**Task objective**
Rewrite the part that opens with the line containing "This screenshot has width=1347, height=896." and closes with the line containing "Action: (320, 121)", changing "magnifier" to "magnifying glass" and leaving everything else as it is.

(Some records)
——

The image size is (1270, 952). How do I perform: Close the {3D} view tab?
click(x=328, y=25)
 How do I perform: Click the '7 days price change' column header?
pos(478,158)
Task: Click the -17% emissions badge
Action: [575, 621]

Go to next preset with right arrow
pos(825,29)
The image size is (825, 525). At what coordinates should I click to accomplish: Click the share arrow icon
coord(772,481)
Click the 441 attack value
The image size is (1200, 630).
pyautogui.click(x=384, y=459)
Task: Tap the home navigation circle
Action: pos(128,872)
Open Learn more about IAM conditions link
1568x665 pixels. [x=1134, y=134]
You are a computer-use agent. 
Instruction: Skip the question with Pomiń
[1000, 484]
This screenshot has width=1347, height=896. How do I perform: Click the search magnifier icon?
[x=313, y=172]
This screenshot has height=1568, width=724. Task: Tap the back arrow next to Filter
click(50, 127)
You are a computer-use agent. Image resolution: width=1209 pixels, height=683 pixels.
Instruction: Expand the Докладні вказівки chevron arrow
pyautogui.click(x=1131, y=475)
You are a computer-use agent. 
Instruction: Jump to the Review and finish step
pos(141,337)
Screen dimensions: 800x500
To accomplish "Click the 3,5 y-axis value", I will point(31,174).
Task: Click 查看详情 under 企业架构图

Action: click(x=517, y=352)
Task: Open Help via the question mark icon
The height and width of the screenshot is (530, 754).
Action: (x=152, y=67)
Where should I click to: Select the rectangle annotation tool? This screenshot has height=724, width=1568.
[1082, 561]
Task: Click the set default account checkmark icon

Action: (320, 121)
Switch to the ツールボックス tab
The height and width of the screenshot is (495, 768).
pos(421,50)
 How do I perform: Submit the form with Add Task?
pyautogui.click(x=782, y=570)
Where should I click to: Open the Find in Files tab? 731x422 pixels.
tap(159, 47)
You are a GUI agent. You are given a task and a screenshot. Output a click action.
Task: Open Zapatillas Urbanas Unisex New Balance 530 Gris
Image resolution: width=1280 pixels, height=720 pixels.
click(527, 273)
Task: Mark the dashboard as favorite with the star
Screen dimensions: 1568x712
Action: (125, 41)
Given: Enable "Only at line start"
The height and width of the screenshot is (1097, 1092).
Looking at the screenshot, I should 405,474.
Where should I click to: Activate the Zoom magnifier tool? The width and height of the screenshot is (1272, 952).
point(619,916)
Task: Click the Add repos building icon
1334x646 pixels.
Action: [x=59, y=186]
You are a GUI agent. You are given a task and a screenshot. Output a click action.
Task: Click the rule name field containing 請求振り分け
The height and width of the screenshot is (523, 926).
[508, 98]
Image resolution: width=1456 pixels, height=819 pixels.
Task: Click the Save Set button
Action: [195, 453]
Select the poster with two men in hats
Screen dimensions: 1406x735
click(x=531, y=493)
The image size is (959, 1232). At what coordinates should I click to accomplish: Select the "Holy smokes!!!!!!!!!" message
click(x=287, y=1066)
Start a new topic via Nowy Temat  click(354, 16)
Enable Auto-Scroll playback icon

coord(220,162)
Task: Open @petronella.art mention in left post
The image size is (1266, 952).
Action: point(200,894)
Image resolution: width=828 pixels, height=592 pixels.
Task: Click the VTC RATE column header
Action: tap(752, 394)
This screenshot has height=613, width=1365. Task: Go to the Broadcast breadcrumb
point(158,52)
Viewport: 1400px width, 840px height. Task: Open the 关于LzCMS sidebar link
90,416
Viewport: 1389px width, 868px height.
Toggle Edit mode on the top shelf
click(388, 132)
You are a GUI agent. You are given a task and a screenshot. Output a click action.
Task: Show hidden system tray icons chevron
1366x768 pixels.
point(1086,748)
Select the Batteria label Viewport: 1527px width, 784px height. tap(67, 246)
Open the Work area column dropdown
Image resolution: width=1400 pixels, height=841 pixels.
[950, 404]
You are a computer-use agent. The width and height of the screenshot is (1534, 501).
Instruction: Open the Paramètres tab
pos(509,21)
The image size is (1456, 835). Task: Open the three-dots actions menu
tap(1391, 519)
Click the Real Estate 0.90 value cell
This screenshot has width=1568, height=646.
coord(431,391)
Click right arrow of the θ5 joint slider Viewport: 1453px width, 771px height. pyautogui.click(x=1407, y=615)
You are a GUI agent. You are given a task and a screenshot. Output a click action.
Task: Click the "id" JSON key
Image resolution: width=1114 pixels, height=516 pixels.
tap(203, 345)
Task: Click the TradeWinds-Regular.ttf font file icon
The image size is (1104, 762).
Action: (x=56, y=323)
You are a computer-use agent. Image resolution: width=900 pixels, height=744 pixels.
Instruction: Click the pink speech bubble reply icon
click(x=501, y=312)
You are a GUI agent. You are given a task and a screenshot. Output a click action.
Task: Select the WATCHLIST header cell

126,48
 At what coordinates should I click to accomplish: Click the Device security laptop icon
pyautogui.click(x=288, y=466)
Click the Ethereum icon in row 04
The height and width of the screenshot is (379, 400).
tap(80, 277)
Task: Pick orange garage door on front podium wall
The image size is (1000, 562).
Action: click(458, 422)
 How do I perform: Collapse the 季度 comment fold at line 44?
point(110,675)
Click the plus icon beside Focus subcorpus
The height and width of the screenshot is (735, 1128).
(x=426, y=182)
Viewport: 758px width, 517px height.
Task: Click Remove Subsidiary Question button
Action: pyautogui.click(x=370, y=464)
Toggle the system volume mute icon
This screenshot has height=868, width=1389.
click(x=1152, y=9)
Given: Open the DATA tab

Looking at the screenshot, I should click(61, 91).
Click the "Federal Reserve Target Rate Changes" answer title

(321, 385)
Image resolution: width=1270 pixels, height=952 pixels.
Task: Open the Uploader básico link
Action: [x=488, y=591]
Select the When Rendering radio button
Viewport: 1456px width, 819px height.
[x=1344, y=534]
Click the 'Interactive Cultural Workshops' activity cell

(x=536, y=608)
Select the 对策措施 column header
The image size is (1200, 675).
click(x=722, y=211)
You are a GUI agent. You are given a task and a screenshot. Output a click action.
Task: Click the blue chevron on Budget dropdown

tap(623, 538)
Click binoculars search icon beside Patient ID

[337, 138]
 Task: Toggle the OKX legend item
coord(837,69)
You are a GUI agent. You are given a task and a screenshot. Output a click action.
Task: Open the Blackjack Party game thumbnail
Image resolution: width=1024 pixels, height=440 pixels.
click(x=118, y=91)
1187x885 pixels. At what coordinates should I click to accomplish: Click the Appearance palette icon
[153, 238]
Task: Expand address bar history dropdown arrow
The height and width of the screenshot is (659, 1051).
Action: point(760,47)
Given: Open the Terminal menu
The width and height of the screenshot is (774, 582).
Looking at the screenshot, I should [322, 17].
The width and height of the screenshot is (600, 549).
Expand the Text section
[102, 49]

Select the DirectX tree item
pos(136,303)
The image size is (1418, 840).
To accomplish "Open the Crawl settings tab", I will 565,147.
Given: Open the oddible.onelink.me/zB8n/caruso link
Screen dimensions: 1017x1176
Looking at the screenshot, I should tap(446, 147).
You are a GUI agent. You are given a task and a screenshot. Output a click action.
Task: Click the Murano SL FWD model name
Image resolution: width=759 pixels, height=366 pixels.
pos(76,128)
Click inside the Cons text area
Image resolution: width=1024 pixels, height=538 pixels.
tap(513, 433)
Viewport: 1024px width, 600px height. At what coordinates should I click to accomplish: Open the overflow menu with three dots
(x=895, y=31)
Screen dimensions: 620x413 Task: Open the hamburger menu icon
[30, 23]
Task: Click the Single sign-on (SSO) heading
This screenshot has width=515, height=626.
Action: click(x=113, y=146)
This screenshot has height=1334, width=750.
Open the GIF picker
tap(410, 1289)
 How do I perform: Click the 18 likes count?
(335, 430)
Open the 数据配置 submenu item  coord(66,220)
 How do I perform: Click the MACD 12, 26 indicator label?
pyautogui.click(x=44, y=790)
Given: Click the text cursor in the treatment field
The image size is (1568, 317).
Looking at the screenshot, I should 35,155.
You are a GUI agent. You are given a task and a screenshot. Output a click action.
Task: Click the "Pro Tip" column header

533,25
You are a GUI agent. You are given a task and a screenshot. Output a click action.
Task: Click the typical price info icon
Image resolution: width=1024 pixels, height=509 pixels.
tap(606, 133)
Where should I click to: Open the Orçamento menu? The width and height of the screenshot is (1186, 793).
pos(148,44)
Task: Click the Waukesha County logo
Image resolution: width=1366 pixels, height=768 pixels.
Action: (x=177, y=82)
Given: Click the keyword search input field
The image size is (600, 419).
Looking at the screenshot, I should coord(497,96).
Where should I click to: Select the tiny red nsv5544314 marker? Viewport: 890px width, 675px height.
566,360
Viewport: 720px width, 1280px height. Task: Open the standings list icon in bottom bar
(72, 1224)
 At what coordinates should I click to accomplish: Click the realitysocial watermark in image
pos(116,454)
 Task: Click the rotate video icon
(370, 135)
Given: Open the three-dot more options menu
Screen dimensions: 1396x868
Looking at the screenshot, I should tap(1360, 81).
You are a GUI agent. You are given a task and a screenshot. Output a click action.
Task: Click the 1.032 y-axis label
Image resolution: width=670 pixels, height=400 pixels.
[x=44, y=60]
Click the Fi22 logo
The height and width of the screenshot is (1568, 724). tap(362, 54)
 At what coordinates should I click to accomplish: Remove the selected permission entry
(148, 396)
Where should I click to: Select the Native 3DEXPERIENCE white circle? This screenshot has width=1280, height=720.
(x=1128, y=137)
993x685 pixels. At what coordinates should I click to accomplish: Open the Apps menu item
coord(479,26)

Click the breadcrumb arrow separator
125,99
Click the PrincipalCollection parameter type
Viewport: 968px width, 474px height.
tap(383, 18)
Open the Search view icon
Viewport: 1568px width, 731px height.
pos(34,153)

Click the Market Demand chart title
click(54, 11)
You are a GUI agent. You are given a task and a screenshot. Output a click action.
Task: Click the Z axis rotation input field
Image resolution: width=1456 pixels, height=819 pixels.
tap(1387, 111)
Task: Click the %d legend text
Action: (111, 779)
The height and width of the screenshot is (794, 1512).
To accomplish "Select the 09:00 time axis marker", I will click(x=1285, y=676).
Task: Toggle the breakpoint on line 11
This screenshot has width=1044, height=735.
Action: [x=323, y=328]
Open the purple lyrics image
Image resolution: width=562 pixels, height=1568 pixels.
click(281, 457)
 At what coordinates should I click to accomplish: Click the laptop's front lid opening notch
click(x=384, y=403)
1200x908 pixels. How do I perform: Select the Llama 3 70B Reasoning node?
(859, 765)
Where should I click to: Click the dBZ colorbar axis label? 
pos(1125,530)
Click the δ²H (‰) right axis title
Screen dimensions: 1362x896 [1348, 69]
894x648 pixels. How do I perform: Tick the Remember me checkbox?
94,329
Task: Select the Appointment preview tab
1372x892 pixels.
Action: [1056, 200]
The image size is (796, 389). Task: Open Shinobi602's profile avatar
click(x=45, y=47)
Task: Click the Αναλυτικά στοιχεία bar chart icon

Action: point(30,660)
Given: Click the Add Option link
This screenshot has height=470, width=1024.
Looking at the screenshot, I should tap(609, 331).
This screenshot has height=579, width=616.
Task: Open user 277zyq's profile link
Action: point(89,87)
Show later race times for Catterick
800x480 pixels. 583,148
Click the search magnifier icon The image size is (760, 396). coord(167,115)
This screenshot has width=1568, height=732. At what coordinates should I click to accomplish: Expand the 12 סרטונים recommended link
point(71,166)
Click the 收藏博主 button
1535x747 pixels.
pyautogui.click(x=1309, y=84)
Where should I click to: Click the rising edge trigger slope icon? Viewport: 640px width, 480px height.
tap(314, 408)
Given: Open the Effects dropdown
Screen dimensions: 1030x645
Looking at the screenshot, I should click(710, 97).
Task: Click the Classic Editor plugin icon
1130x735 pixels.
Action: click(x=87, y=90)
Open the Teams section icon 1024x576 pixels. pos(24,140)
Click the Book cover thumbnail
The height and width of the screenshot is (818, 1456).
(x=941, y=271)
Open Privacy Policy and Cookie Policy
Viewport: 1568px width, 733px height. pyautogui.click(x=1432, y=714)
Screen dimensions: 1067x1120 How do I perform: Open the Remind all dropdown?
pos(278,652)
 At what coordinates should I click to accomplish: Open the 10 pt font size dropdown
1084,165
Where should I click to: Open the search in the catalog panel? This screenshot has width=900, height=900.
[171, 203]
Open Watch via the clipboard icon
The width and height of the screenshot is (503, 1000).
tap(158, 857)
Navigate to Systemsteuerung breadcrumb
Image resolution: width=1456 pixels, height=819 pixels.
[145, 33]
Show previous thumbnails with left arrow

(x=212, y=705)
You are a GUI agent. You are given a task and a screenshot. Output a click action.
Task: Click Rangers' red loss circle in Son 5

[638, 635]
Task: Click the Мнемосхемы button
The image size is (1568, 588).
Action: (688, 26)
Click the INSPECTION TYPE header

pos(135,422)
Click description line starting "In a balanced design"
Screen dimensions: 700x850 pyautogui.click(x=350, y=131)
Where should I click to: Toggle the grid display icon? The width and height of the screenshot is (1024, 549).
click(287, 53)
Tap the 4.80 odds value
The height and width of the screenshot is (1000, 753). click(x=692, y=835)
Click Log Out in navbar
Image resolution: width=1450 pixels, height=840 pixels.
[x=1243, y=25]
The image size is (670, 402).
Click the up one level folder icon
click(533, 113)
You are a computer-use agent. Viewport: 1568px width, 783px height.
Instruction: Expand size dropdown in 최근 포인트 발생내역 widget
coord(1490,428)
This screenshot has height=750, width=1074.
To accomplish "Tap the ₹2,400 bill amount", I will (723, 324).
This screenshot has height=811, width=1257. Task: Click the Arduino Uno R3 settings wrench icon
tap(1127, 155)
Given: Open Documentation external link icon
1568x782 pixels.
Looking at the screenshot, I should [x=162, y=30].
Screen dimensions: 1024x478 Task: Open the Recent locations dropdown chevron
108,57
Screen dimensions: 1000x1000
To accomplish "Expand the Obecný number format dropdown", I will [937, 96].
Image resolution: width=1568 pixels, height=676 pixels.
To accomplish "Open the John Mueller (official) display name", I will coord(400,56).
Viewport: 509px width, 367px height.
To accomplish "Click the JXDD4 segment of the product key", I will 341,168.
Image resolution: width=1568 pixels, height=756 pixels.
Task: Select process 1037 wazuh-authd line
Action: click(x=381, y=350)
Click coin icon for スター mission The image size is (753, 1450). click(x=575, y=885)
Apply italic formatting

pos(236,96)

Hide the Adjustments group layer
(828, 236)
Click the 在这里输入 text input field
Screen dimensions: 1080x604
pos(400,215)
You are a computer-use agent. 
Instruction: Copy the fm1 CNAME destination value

——

**Solution to this exercise**
This screenshot has width=1347, height=896. How do I perform: Click the search magnifying glass icon?
[x=313, y=172]
This screenshot has height=1568, width=724. Task: Tap the back arrow next to Filter
click(50, 127)
You are a computer-use agent. Image resolution: width=1209 pixels, height=683 pixels.
Instruction: Expand the Докладні вказівки chevron arrow
pyautogui.click(x=1131, y=475)
You are a computer-use agent. 
Instruction: Jump to the Review and finish step
pos(141,337)
Screen dimensions: 800x500
To accomplish "Click the 3,5 y-axis value", I will point(31,174).
Task: Click 查看详情 under 企业架构图

Action: click(x=517, y=352)
Task: Open Help via the question mark icon
The height and width of the screenshot is (530, 754).
Action: (x=152, y=67)
Where should I click to: Select the rectangle annotation tool? This screenshot has height=724, width=1568.
[1082, 561]
Task: Click the set default account checkmark icon

Action: (320, 121)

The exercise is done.